→ Collected data entries

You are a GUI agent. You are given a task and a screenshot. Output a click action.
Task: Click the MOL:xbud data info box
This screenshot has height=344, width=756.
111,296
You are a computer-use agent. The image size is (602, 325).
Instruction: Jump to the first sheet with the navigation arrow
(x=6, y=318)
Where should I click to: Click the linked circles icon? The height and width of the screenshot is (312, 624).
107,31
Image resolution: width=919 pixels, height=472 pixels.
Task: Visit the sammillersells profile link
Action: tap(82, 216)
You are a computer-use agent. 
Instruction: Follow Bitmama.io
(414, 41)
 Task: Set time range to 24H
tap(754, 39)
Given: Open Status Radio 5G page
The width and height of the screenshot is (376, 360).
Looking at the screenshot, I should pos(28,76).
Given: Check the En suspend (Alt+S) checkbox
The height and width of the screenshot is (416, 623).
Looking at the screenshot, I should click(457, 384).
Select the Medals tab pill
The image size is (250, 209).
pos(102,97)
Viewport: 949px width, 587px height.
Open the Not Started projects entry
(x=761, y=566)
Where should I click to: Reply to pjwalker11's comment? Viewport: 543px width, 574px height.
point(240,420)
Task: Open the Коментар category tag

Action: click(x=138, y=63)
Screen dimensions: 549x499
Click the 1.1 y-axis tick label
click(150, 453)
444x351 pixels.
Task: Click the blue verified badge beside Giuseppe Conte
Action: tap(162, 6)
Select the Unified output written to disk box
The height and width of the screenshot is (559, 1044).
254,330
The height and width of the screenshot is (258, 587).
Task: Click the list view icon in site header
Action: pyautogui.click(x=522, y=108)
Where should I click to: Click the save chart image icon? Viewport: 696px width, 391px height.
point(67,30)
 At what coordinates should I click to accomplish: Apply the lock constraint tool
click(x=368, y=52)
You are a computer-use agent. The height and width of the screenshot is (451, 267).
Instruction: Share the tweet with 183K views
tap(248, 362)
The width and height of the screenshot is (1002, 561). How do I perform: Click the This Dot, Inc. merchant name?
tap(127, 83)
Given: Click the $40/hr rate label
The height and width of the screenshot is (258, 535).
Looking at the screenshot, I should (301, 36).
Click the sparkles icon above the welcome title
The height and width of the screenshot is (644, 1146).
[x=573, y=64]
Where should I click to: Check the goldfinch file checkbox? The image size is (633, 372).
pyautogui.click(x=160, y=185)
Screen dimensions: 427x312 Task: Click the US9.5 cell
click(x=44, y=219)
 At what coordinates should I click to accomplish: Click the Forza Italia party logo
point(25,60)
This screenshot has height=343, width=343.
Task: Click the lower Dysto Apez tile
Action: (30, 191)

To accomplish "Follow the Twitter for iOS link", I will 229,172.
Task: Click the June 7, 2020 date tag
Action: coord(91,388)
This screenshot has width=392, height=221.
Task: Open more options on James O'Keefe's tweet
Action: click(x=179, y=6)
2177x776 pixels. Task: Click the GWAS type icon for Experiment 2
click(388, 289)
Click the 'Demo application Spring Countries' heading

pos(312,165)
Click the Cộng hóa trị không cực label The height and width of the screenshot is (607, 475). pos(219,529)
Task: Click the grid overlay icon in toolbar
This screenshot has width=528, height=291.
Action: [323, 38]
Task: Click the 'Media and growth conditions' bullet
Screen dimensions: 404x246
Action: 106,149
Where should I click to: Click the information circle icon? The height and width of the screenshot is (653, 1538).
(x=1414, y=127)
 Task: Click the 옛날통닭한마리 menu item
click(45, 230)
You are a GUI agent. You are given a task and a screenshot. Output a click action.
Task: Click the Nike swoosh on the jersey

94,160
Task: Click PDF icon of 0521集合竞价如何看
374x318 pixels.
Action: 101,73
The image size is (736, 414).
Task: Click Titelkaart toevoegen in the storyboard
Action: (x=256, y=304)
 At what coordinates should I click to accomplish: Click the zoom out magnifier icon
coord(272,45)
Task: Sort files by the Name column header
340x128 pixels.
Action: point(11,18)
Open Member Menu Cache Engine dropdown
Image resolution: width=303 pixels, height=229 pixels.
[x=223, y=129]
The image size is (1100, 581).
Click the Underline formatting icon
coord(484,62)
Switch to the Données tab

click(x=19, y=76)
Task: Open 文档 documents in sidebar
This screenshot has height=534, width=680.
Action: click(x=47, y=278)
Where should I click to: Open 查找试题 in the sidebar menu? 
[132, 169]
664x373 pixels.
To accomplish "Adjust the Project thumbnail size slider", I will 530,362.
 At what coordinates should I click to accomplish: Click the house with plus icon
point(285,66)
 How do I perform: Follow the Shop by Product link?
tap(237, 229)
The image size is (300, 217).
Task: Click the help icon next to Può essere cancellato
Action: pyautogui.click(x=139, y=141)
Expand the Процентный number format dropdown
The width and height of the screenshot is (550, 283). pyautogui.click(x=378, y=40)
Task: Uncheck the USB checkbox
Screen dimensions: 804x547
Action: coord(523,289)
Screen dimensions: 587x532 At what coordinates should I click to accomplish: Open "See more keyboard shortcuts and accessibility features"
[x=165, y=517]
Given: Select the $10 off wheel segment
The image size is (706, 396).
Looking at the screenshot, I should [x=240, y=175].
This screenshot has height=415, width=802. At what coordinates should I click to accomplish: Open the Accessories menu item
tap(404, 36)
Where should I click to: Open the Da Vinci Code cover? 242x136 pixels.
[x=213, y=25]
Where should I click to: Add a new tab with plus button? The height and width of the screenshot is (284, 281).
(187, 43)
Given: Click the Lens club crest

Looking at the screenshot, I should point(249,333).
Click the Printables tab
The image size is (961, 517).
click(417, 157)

→ Activity
Using the data above, output each line exactly.

→ Task solution
You are a GUI agent. You are given a task and a screenshot. Output a click action.
Task: Click the MOL:xbud data info box
This screenshot has height=344, width=756.
111,296
You are a computer-use agent. The image size is (602, 325).
Instruction: Jump to the first sheet with the navigation arrow
(x=6, y=318)
Where should I click to: Click the linked circles icon? The height and width of the screenshot is (312, 624).
107,31
Image resolution: width=919 pixels, height=472 pixels.
Task: Visit the sammillersells profile link
Action: tap(82, 216)
You are a computer-use agent. 
Instruction: Follow Bitmama.io
(414, 41)
 Task: Set time range to 24H
tap(754, 39)
Given: Open Status Radio 5G page
The width and height of the screenshot is (376, 360).
Looking at the screenshot, I should pos(28,76).
Given: Check the En suspend (Alt+S) checkbox
The height and width of the screenshot is (416, 623).
Looking at the screenshot, I should click(457, 384).
Select the Medals tab pill
The image size is (250, 209).
pos(102,97)
Viewport: 949px width, 587px height.
Open the Not Started projects entry
(x=761, y=566)
Where should I click to: Reply to pjwalker11's comment? Viewport: 543px width, 574px height.
point(240,420)
Task: Open the Коментар category tag

Action: click(x=138, y=63)
Screen dimensions: 549x499
Click the 1.1 y-axis tick label
click(150, 453)
444x351 pixels.
Task: Click the blue verified badge beside Giuseppe Conte
Action: tap(162, 6)
Select the Unified output written to disk box
The height and width of the screenshot is (559, 1044).
254,330
The height and width of the screenshot is (258, 587).
Task: Click the list view icon in site header
Action: pyautogui.click(x=522, y=108)
Where should I click to: Click the save chart image icon? Viewport: 696px width, 391px height.
point(67,30)
 At what coordinates should I click to accomplish: Apply the lock constraint tool
click(x=368, y=52)
You are a computer-use agent. The height and width of the screenshot is (451, 267).
Instruction: Share the tweet with 183K views
tap(248, 362)
The width and height of the screenshot is (1002, 561). How do I perform: Click the This Dot, Inc. merchant name?
tap(127, 83)
Given: Click the $40/hr rate label
The height and width of the screenshot is (258, 535).
Looking at the screenshot, I should (301, 36).
Click the sparkles icon above the welcome title
The height and width of the screenshot is (644, 1146).
[x=573, y=64]
Where should I click to: Check the goldfinch file checkbox? The image size is (633, 372).
pyautogui.click(x=160, y=185)
Screen dimensions: 427x312 Task: Click the US9.5 cell
click(x=44, y=219)
 At what coordinates should I click to accomplish: Click the Forza Italia party logo
point(25,60)
This screenshot has height=343, width=343.
Task: Click the lower Dysto Apez tile
Action: (30, 191)

To accomplish "Follow the Twitter for iOS link", I will 229,172.
Task: Click the June 7, 2020 date tag
Action: coord(91,388)
This screenshot has width=392, height=221.
Task: Open more options on James O'Keefe's tweet
Action: click(x=179, y=6)
2177x776 pixels. Task: Click the GWAS type icon for Experiment 2
click(388, 289)
Click the 'Demo application Spring Countries' heading

pos(312,165)
Click the Cộng hóa trị không cực label The height and width of the screenshot is (607, 475). pos(219,529)
Task: Click the grid overlay icon in toolbar
This screenshot has width=528, height=291.
Action: [323, 38]
Task: Click the 'Media and growth conditions' bullet
Screen dimensions: 404x246
Action: 106,149
Where should I click to: Click the information circle icon? The height and width of the screenshot is (653, 1538).
(x=1414, y=127)
 Task: Click the 옛날통닭한마리 menu item
click(45, 230)
You are a GUI agent. You are given a task and a screenshot. Output a click action.
Task: Click the Nike swoosh on the jersey

94,160
Task: Click PDF icon of 0521集合竞价如何看
374x318 pixels.
Action: 101,73
The image size is (736, 414).
Task: Click Titelkaart toevoegen in the storyboard
Action: (x=256, y=304)
 At what coordinates should I click to accomplish: Click the zoom out magnifier icon
coord(272,45)
Task: Sort files by the Name column header
340x128 pixels.
Action: point(11,18)
Open Member Menu Cache Engine dropdown
Image resolution: width=303 pixels, height=229 pixels.
[x=223, y=129]
The image size is (1100, 581).
Click the Underline formatting icon
coord(484,62)
Switch to the Données tab

click(x=19, y=76)
Task: Open 文档 documents in sidebar
This screenshot has height=534, width=680.
Action: click(x=47, y=278)
Where should I click to: Open 查找试题 in the sidebar menu? 
[132, 169]
664x373 pixels.
To accomplish "Adjust the Project thumbnail size slider", I will 530,362.
 At what coordinates should I click to accomplish: Click the house with plus icon
point(285,66)
 How do I perform: Follow the Shop by Product link?
tap(237, 229)
The image size is (300, 217).
Task: Click the help icon next to Può essere cancellato
Action: pyautogui.click(x=139, y=141)
Expand the Процентный number format dropdown
The width and height of the screenshot is (550, 283). pyautogui.click(x=378, y=40)
Task: Uncheck the USB checkbox
Screen dimensions: 804x547
Action: coord(523,289)
Screen dimensions: 587x532 At what coordinates should I click to accomplish: Open "See more keyboard shortcuts and accessibility features"
[x=165, y=517]
Given: Select the $10 off wheel segment
The image size is (706, 396).
Looking at the screenshot, I should [x=240, y=175].
This screenshot has height=415, width=802. At what coordinates should I click to accomplish: Open the Accessories menu item
tap(404, 36)
Where should I click to: Open the Da Vinci Code cover? 242x136 pixels.
[x=213, y=25]
Where should I click to: Add a new tab with plus button? The height and width of the screenshot is (284, 281).
(187, 43)
Given: Click the Lens club crest

Looking at the screenshot, I should point(249,333).
Click the Printables tab
The image size is (961, 517).
click(417, 157)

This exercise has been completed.